Ruairi Brugha came to resent how his father had died, stating in a 2003 documentary entitled “When Ruairi Met Máire” that it was a waste.

Máire MacSwiney said in the documentary of her own father’s sacrifice: “It didn’t seem right to leave a child, but that attitude was common back then. It was the same for those who died in Flanders for king and country. They didn’t think of women or children. They were doing their duty.”

Ruairi and Máire had four children. Their youngest, Prof Ruairi Brugha, says he does not recall his mother ever-questioning, despite the impact of her father’s death on her, the correctness of Terence MacSwiney’s decision.

“My mother and father were both of a generation, no doubt influenced greatly by their own parents, who believed in patriotism, and self-sacrifice for the wellbeing of the country,” he said.

“I don’t know if there is an objective perspective on such a decision. I think a reading of the biographies and source material on Terence would show that he weighed up the competing duties and responsibilities of being a father and husband, vis-á-vis the potential of his action to advance the cause of the freedom of Ireland, and made his decision; but that he worried greatly about the consequences of that decision, partly because of the mental fragility of Muriel and the potential impact on his daughter. Hence his decision to give his sister a guardianship role.”

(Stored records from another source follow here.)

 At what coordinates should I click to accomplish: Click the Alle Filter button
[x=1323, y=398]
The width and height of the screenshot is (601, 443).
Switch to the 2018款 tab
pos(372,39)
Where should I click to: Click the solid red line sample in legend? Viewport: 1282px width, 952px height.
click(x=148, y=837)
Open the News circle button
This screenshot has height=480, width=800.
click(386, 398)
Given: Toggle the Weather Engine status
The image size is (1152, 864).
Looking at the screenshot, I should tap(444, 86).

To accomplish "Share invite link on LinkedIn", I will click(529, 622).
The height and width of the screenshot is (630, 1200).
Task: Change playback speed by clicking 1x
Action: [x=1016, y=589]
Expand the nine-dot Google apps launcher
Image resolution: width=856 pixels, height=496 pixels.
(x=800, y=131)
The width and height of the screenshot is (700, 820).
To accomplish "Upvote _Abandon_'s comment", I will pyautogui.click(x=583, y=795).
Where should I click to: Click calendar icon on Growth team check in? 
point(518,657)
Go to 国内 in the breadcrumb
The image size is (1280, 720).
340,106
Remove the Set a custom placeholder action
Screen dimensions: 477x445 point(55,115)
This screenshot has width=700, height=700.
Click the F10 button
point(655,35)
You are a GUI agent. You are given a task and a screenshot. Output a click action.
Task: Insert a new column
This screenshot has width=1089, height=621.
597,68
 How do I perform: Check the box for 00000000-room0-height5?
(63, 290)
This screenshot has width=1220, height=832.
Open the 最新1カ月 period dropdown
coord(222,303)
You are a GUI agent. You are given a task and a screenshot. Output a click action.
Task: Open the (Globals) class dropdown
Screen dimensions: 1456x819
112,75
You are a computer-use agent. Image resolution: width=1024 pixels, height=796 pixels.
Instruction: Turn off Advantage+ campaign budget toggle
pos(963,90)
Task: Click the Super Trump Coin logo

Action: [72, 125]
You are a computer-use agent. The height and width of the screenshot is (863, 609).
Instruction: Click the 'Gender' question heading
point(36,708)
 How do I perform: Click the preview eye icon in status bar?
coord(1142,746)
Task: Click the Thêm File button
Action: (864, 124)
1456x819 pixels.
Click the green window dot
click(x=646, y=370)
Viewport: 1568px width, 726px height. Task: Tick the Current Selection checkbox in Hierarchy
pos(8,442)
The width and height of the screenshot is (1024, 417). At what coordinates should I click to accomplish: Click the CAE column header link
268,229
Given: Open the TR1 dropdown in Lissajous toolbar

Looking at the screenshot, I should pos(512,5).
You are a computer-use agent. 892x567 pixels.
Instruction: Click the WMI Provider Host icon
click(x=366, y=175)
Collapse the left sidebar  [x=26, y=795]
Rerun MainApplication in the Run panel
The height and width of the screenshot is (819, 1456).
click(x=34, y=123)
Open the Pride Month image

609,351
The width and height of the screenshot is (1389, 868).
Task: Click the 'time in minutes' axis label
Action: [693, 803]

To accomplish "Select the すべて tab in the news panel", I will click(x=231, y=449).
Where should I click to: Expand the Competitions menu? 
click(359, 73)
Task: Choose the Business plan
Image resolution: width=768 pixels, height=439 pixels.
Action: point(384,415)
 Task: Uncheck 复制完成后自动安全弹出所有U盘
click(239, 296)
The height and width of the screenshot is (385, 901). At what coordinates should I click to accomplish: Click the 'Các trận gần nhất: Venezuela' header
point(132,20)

Prof Brugha says he still gets emotional thinking about the circumstances of his mother’s escape from Germany.

His mother was sympathetic to her own mother, he believes, as both suffered from depression. Prof Brugha reckons Muriel MacSwiney would nowadays be diagnosed with bipolar disorder, which would go a long way to explaining her behavior.

“Muriel lost her husband to Ireland. Unfortunately, Muriel was putting her own convictions first and the interests of a young and vulnerable girl, her daughter, came second,” said Prof Brugha.

“When my mother was finally given the option, the first time, of having a normal family she grasped that option.

“In terms of our upbringing, both my mother and father protected us from being over-romanticized, thinking of ourselves as special because of who our grandfathers were.”

Prof Brugha is a retired emeritus professor of public health and epidemiology at the Royal College of Surgeons in Ireland (RCSI).

At the beginning of the pandemic, he was a prominent voice on Irish airwaves talking about Covid-19. He says he has been thinking a lot of what lessons can be drawn from Terence MacSwiney’s life that might be applicable to the current situation that the country finds itself in.

The circumstances of his death have overshadowed the work Terence MacSwiney did in his life to better the fortunes of others, he believes.

In the nine months he was mayor, he established a commission to implement a minimum wage in Cork, removed all public appointments from patronage, and initiated grant support for child welfare.

“He wasn’t looking to die. He was looking to make people’s lives better,” Prof Brugha said.

“None of us are going to be called to go on a hunger strike, none of us are being called to die for the people around us. He was willing as a patriot to put other people first. The only way we will control Covid-19 is if we get a high level of compliance doing the things we all need to do.

“Covid does call on us all to make sacrifices in the interests of others and I think that is the connection with Terence MacSwiney.”